Mínima caligrafía
La poética de Belén Ojeda combina, casi toda ella, mediante asombrosa y limpia economía verbal, un tono imperativo y sentencioso con esa narración que respira siempre el esbozo artesanal de una historia.
Quizás esto estribe en cierta presencia de la historia con mayúsculas en sus libros, de esa donde suceden las cosas simples, el rumor de los bosques, la circularidad de la memoria, “el revés de la imagen”, suerte de dialéctica súbita y unidad de contrarios cuando el signo deviene símbolo, alegoría: íntima caligrafía donde precisamente contrastan centralidad y movimiento, pérdidas y esperanzas, dinamismos del ascenso o el descenso. “Segmentación de la arena – unidad del desierto”. Por ello, la fuga.
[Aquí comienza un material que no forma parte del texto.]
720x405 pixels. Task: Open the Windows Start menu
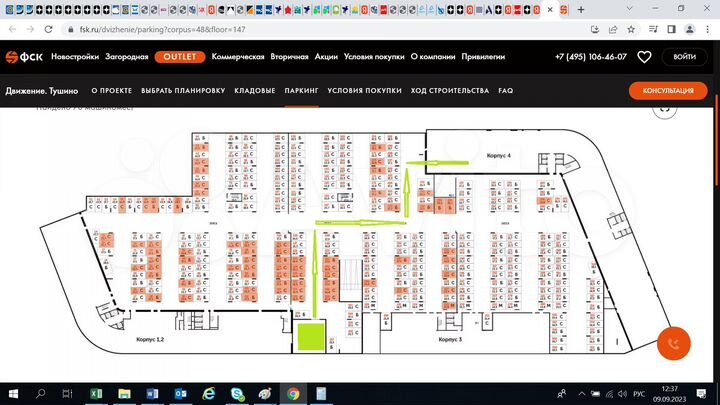click(x=14, y=393)
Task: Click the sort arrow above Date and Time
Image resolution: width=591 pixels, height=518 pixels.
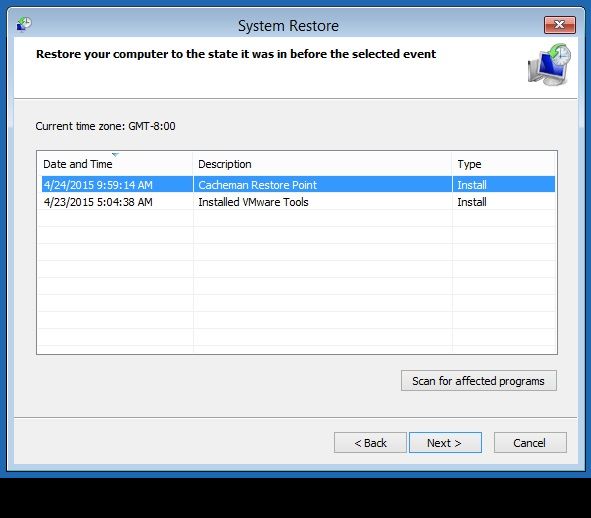Action: [115, 155]
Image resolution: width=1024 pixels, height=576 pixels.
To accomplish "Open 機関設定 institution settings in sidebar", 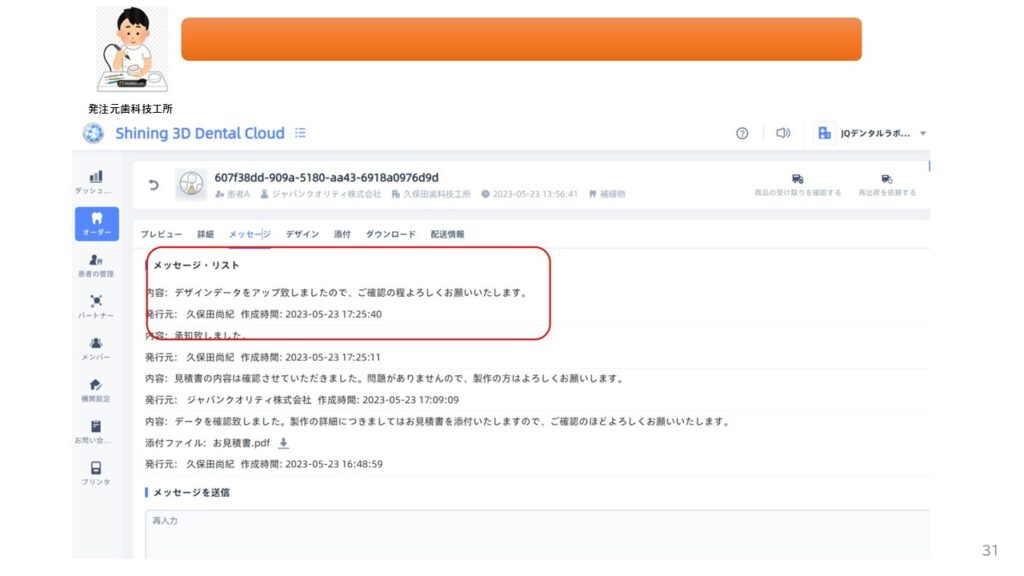I will pos(96,389).
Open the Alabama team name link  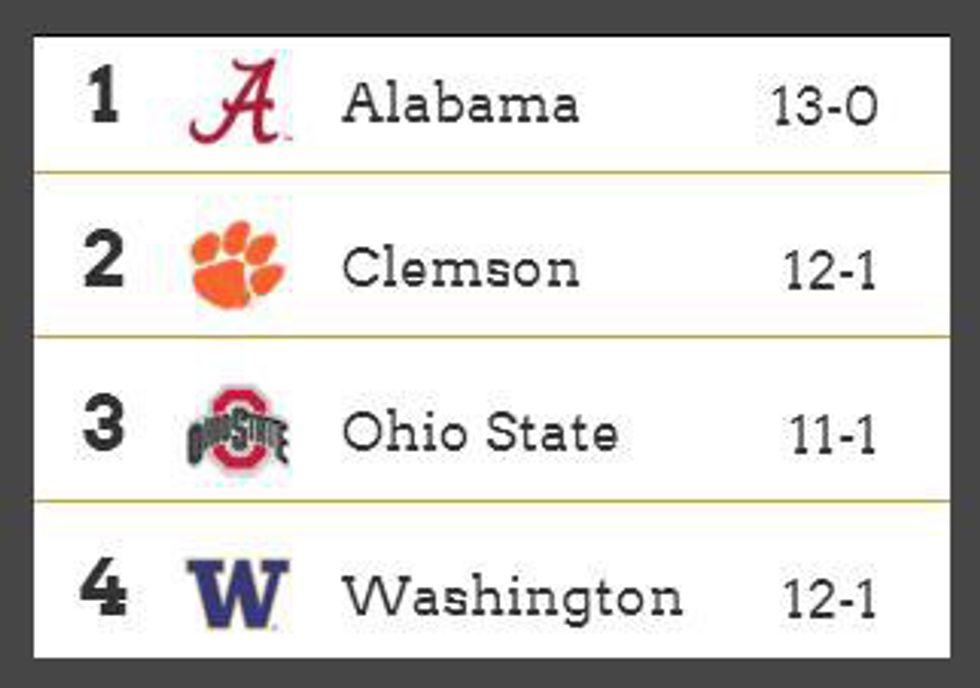click(460, 104)
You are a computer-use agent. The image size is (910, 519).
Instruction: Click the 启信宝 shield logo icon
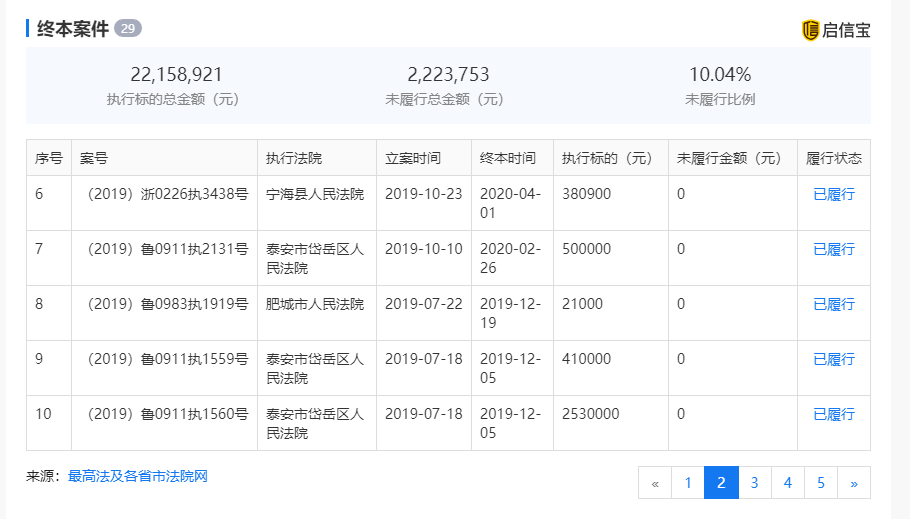810,30
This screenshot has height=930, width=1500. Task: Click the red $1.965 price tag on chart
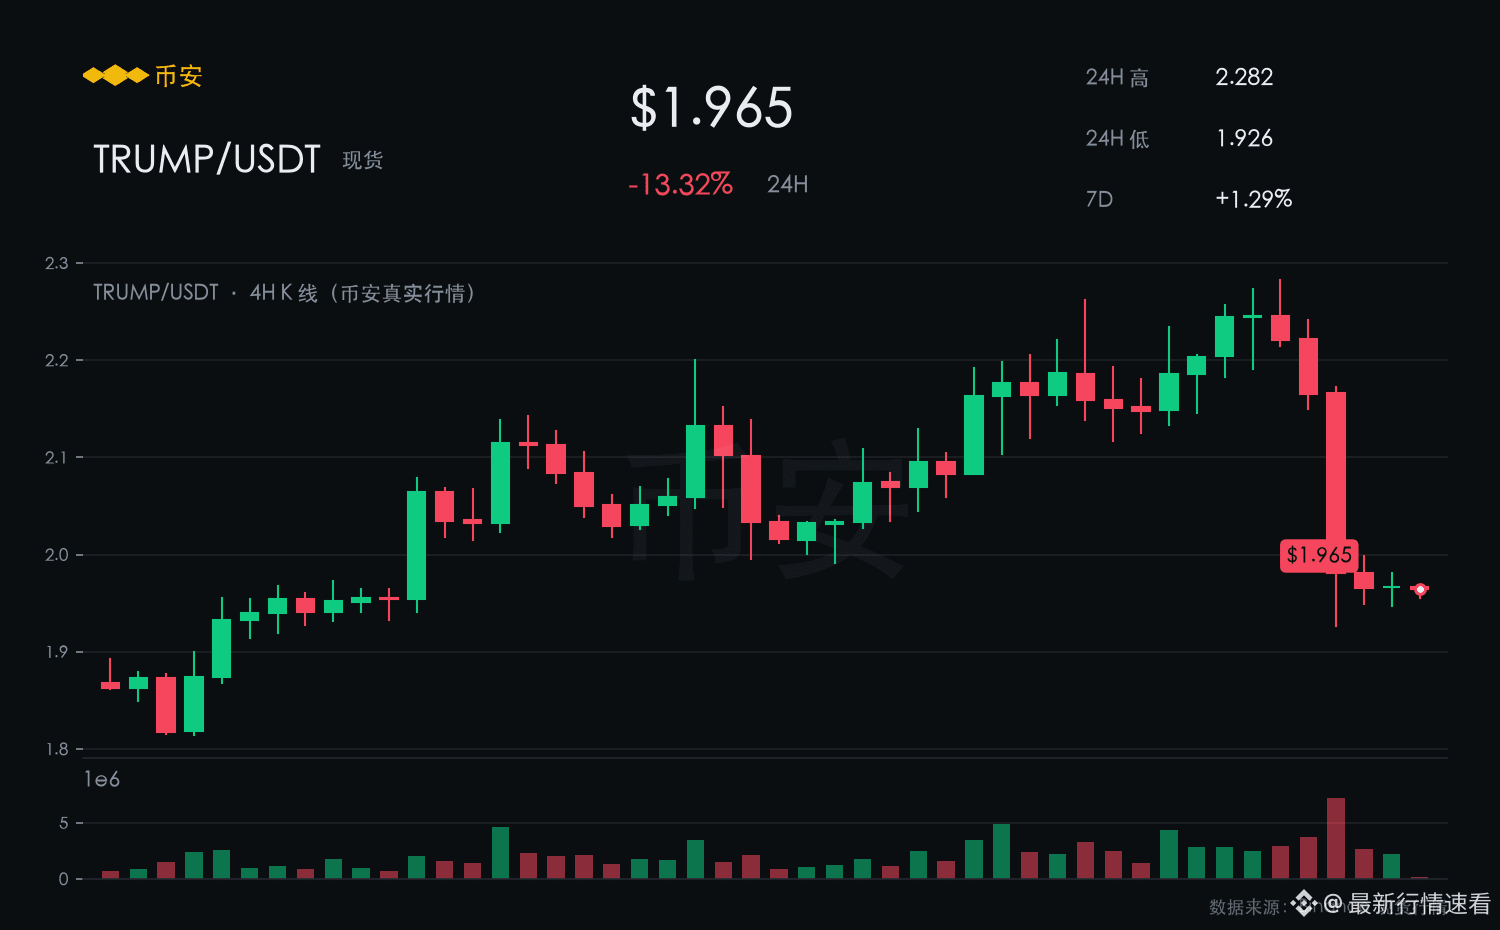1319,555
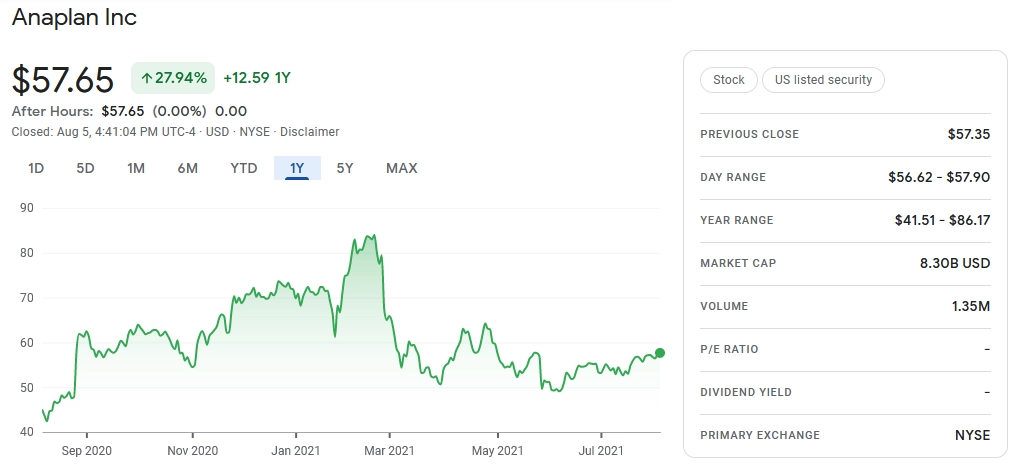Screen dimensions: 1015x465
Task: Click the Sep 2020 axis label
Action: pos(87,451)
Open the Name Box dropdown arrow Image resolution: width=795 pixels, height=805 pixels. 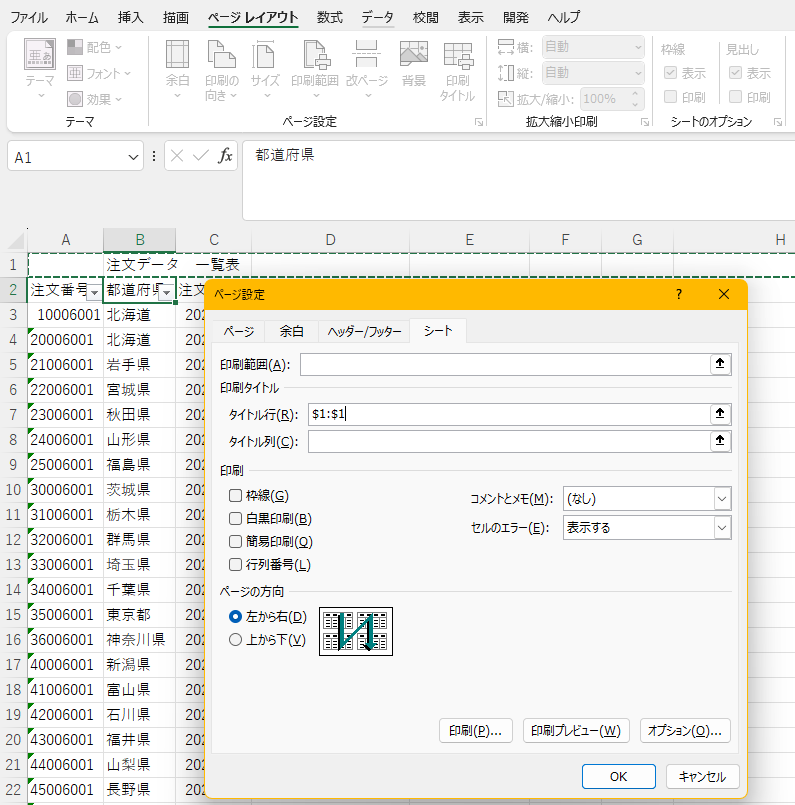click(134, 157)
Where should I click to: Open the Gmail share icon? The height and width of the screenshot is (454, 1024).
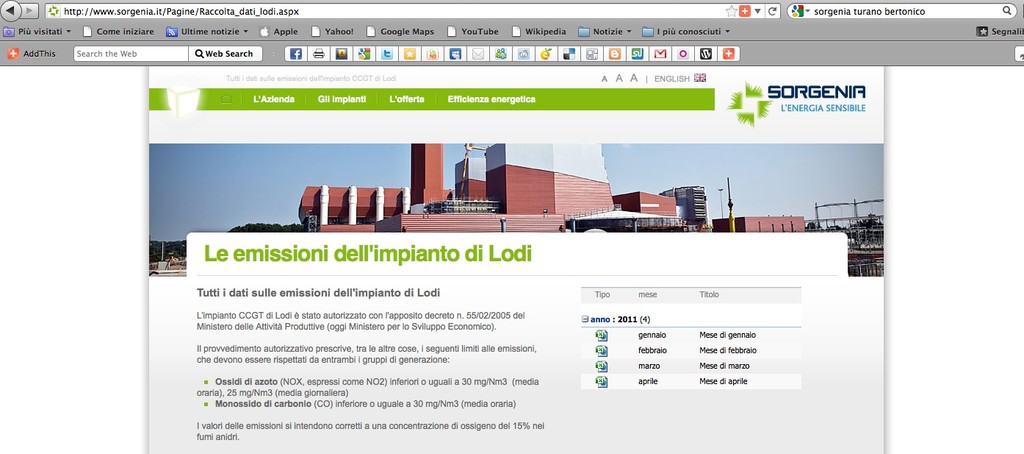coord(659,54)
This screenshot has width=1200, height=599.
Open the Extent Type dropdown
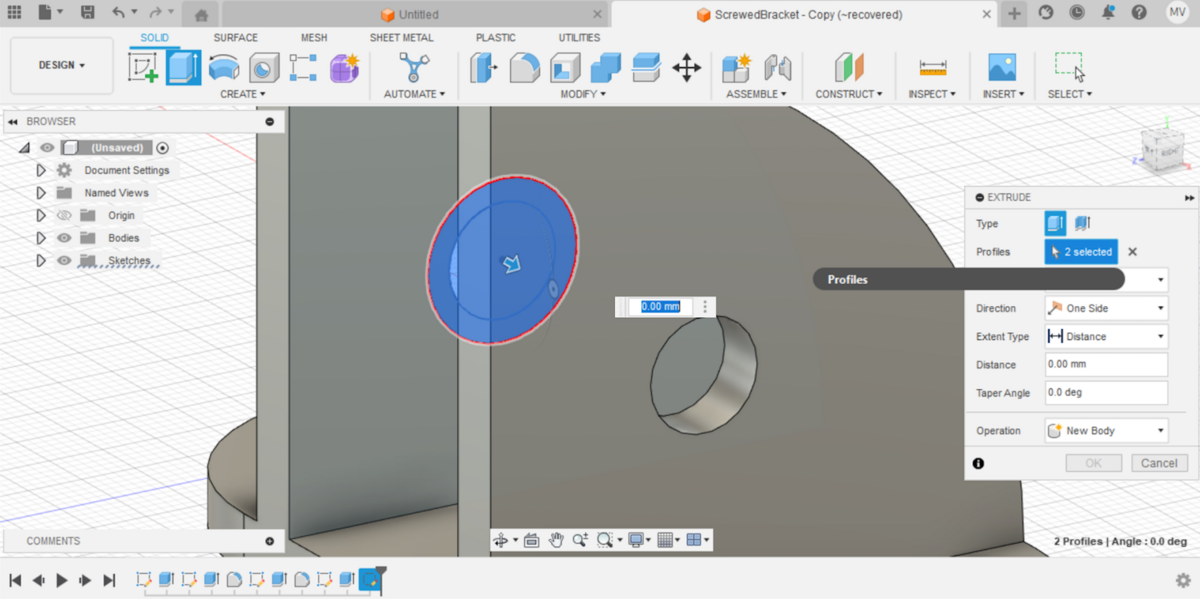(x=1106, y=337)
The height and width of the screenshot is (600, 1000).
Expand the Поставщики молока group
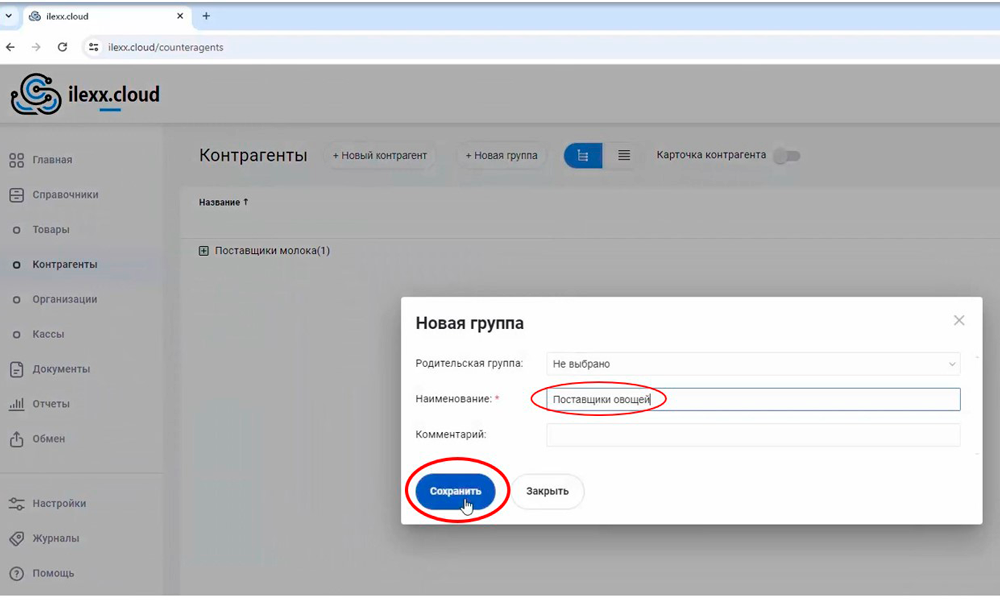pos(204,251)
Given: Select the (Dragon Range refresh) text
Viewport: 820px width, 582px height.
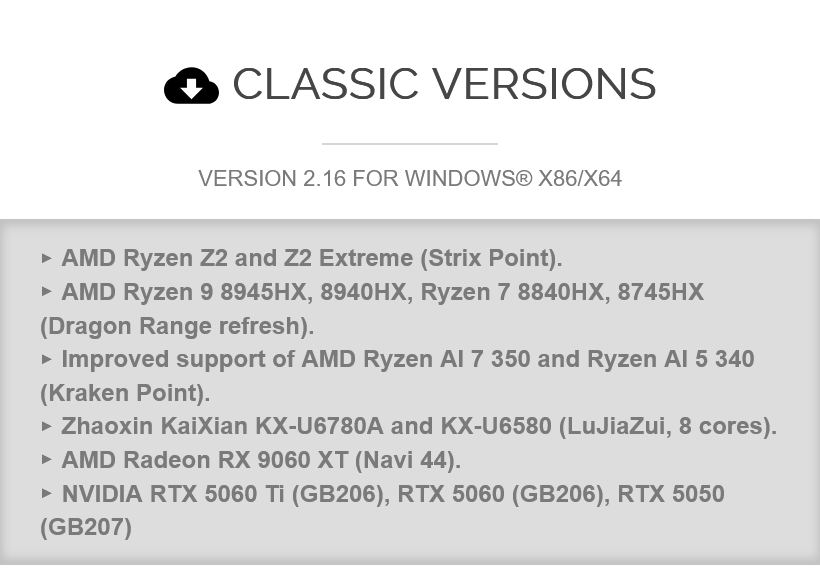Looking at the screenshot, I should [176, 326].
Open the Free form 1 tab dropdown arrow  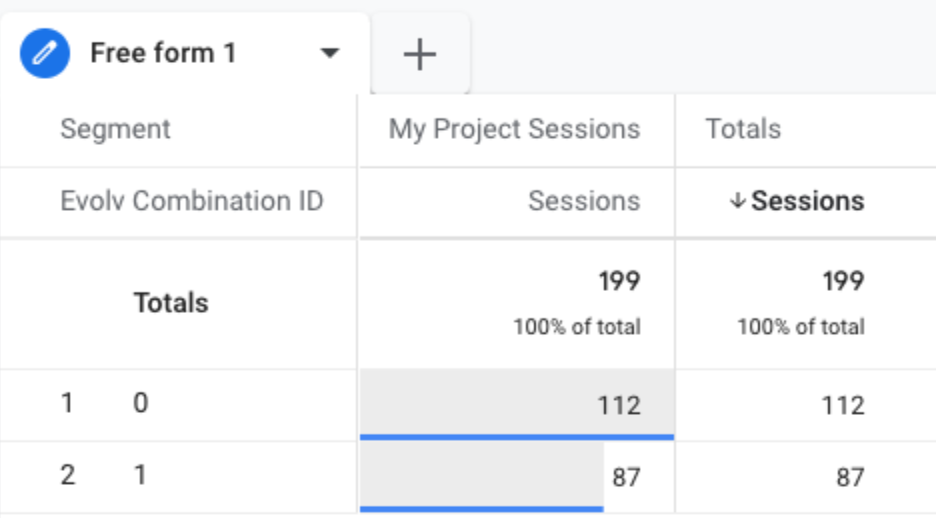pos(329,54)
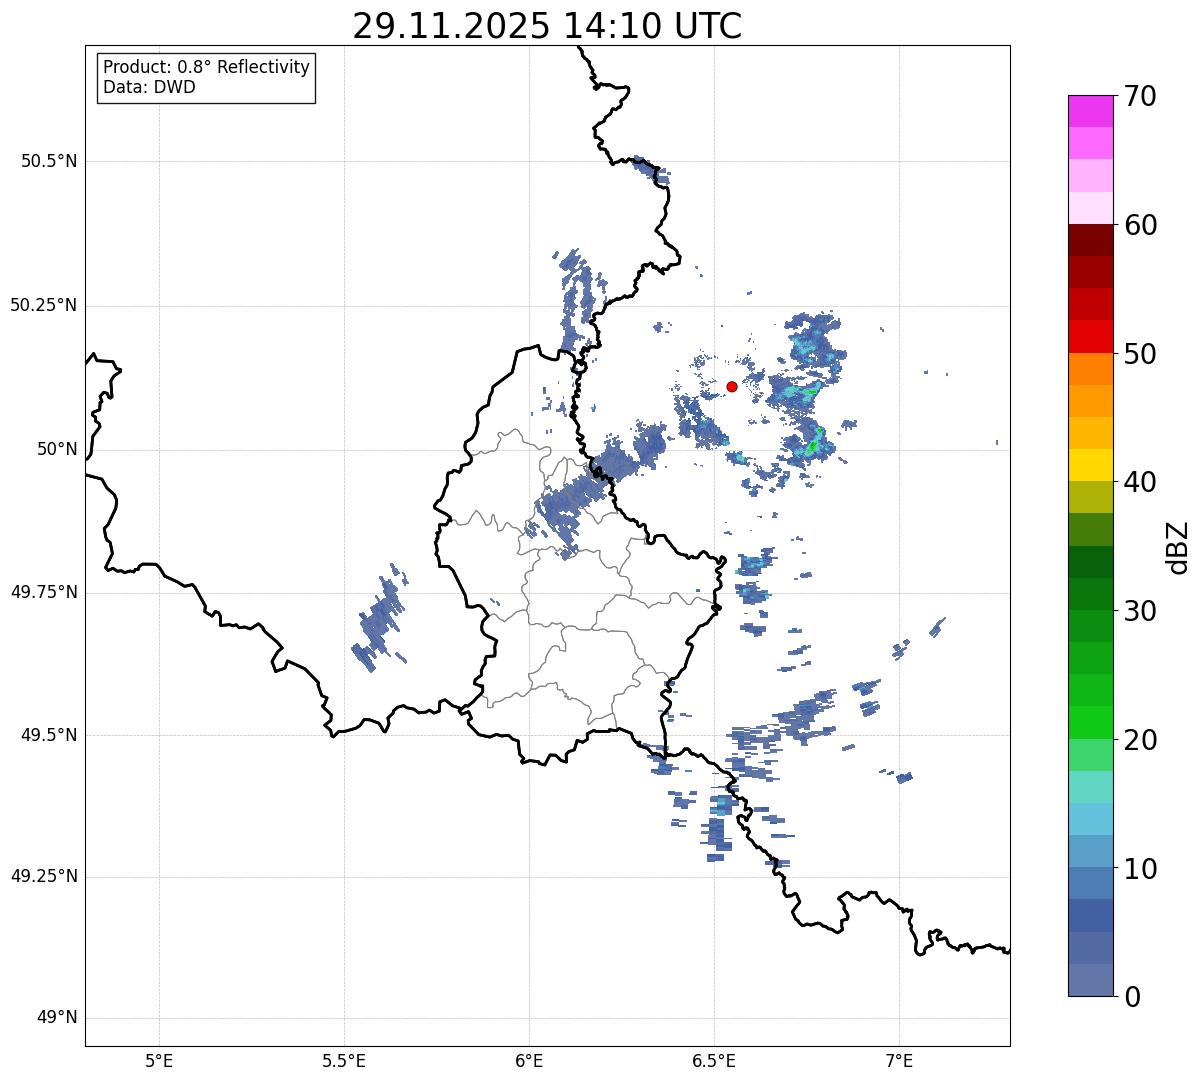
Task: Click the 50.25°N latitude axis label
Action: [x=43, y=306]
Lo contrapuntístico. La experiencia subjetiva y emocional del color y los sonidos, a veces lo esencial sin nombre todavía, la luz de lo intangible presentida en la materia viva, sea agua, nube, madera, puerta, llave o semilla, o en el poetizar conceptos, hechos, sentimientos e ideas, libertad, amplitud, soledad, lo especular o la caída. Las guerras y las víctimas. El juego y la música. La intimidad y el grafiti.
Ojeda conduce su obra al tributo a grandes momentos del arte y a la identificación con conspicuos referentes del cine o la música, la ciencia, la fotografía y la poesía. El asombro recorre lo boreal rememorado desde la luminiscencia cegadora de las regiones equinocciales, reminiscencias simultáneas de unas peregrinaciones de aprendizaje y formación que también marcan esta escritura de la lucidez y la permanencia.